-------- Passage shown --------
Bokashi living highly recommends the average household have two bins. This way when you have one bin full & processing, you can have another bin that you are filling. In our house with the two of us it takes about 10-14 day to fill one bin.
We also go through about 1/4 to a half a bag of bran per bin, just for reference on bran. This is the most important part of your bokashi composting system!
FROM BOKASHI LIVING DIRECTLY
Before you start bokashi composting, it’s useful to understand why bokashi is so beneficial for your plants and gardens. What follows is a quick explanation of healthy soil structure, how it affects your plant roots, and where bokashi fits into it all.
Armed with this knowledge, our hope is that you will be motivated to bokashi compost on an ongoing basis, and in doing so, create better soil in your garden: soil that is healthy, live, organic, and ideal for plant health and vitality.
What is healthy soil structure?
In a nutshell, healthy soil is soil that is full of life, and plenty of
organic matter for that life to feed on. This life consists of macrobes
(this is the visible life, think worms and bugs and such), and
microbes (this is the invisible life, consisting of bacterias, yeasts and
fungi). These living organisms form the soil web, each contributing in
its own special way to the success of them all. But, as with most life
on earth, it’s the smallest creatures at the bottom of the food chain
that are the key ones. And in the soil’s case, these key creatures are
the microbes. Healthy soil begins with microbes, and if it has
plenty of them, the rest of the life will happily come and join them.
How do plants feed themselves?
This process might surprise you. Soil biologists have recently discovered what is perhaps the most amazing symbiotic relationship in nature. And that is the relationship between plant roots and microbes.
Until recently, plant roots were considered to be a one way highway – where water and nutrients are simply directed upwards through the plant roots. But this is not at all the case. Modern soil biologists have determined that plant roots are actually a highly refined two way system where, incredibly, plants send almost 40% of their energy down into their roots. This energy is released, all around the root zone, in the form of sugary carbohydrates. These carbohydrates, known as exudates, are sent with the specific purpose of attracting microbes to the plants roots. A healthy plant, in healthy soil, will have microbes thriving all around its root zone. And it is these microbes, through their digesting of the minerals and nutrients from the soil, that actually feed the plants.
This is the symbiotic relationship: plants feed the microbes, and in turn the microbes feed the plants. This is nature’s natural process, a process that’s been refined and perfected over millennia. As a result, if the soil is lacking in microbes, then the plants will necessarily suffer too.
The problem with today’s soils
Lately, we’ve gotten off track from this natural process. Industrial farming techniques have made it into the home garden, in the form of store bought chemical and synthetic fertilizers. These products are attractively labeled, and heavily promoted by the companies behind them. And yes, they do feed plants. But, because they are sulfate (salt) based, they actually serve to kill off the soil microbes, destroying the healthy soil structure that our plants need and prefer. (The runoff from the global over-use of these fertilizers is creating its own set of problems too.)
-------- Record set --------
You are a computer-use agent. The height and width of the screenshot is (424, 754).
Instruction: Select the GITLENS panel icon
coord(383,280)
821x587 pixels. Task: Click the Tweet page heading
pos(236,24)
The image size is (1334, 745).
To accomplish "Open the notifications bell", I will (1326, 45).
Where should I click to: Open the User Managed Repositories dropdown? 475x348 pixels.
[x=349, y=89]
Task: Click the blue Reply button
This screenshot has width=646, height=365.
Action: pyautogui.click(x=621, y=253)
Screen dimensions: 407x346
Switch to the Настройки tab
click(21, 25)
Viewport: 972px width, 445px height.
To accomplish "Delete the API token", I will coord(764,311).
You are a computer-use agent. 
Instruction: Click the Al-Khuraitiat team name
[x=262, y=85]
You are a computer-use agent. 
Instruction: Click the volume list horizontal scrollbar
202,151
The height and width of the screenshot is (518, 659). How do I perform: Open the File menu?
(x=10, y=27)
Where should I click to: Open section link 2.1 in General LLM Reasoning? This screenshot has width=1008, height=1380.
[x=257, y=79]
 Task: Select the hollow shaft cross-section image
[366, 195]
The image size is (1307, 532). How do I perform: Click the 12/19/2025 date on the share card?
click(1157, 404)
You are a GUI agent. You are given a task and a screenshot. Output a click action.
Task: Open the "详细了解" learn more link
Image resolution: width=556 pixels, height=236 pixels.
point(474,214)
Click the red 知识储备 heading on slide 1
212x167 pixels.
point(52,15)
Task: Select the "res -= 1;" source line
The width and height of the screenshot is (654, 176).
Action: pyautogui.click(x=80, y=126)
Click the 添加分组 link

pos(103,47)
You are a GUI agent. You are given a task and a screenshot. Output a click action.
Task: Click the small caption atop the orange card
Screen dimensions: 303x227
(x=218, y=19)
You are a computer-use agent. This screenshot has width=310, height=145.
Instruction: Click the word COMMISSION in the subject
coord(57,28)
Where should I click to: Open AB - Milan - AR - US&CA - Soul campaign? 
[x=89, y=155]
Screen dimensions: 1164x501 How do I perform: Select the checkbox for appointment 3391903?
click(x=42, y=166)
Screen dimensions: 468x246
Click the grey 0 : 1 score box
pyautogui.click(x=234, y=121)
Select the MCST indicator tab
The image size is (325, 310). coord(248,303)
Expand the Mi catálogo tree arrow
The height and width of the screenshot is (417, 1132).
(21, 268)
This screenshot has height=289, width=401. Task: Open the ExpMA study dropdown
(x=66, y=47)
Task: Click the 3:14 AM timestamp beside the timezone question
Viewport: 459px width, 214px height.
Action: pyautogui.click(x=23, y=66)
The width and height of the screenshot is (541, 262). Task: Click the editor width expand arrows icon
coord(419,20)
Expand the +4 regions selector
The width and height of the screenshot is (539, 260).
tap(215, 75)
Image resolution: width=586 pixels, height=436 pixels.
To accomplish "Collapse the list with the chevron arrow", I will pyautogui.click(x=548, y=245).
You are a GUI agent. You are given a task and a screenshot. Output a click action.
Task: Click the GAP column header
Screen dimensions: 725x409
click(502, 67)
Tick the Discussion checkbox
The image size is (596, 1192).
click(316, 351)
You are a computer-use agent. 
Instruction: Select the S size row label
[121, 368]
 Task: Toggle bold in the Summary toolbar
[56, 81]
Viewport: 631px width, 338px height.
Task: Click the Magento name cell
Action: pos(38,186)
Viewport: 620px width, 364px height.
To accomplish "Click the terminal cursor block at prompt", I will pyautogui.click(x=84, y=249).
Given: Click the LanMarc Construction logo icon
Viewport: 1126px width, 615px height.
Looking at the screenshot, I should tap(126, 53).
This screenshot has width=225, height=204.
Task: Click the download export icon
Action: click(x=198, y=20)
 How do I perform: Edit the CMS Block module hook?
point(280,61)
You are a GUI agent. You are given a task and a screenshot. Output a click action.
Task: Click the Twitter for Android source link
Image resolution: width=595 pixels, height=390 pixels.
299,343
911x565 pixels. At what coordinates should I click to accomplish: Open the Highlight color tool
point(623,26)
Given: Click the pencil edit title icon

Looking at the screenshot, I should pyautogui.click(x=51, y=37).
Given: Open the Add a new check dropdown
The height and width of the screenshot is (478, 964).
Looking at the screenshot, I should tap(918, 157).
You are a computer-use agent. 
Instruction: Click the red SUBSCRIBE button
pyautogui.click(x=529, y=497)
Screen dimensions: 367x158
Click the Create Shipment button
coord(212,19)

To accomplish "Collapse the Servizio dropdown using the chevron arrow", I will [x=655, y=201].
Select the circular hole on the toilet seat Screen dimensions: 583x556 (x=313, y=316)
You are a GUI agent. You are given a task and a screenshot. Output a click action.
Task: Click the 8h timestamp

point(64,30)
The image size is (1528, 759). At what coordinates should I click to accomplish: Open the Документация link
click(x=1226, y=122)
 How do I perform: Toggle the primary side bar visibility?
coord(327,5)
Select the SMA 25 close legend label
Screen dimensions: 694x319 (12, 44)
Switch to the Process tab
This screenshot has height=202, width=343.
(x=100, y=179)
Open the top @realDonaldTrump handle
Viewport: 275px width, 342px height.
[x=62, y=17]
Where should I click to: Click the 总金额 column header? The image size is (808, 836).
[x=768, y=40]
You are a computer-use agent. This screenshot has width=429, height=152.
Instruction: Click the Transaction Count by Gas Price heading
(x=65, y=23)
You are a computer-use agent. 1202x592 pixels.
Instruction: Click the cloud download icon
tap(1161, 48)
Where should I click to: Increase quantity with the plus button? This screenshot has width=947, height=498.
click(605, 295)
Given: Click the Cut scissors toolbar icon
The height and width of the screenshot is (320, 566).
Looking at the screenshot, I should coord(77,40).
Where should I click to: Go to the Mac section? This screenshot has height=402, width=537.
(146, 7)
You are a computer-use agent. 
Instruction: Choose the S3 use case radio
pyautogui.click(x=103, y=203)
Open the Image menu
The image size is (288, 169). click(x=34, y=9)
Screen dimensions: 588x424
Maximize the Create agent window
--------
In the passage on bokashi composting, repeat everything from "Armed with this" down to "health and vitality.".

Armed with this knowledge, our hope is that you will be motivated to bokashi compost on an ongoing basis, and in doing so, create better soil in your garden: soil that is healthy, live, organic, and ideal for plant health and vitality.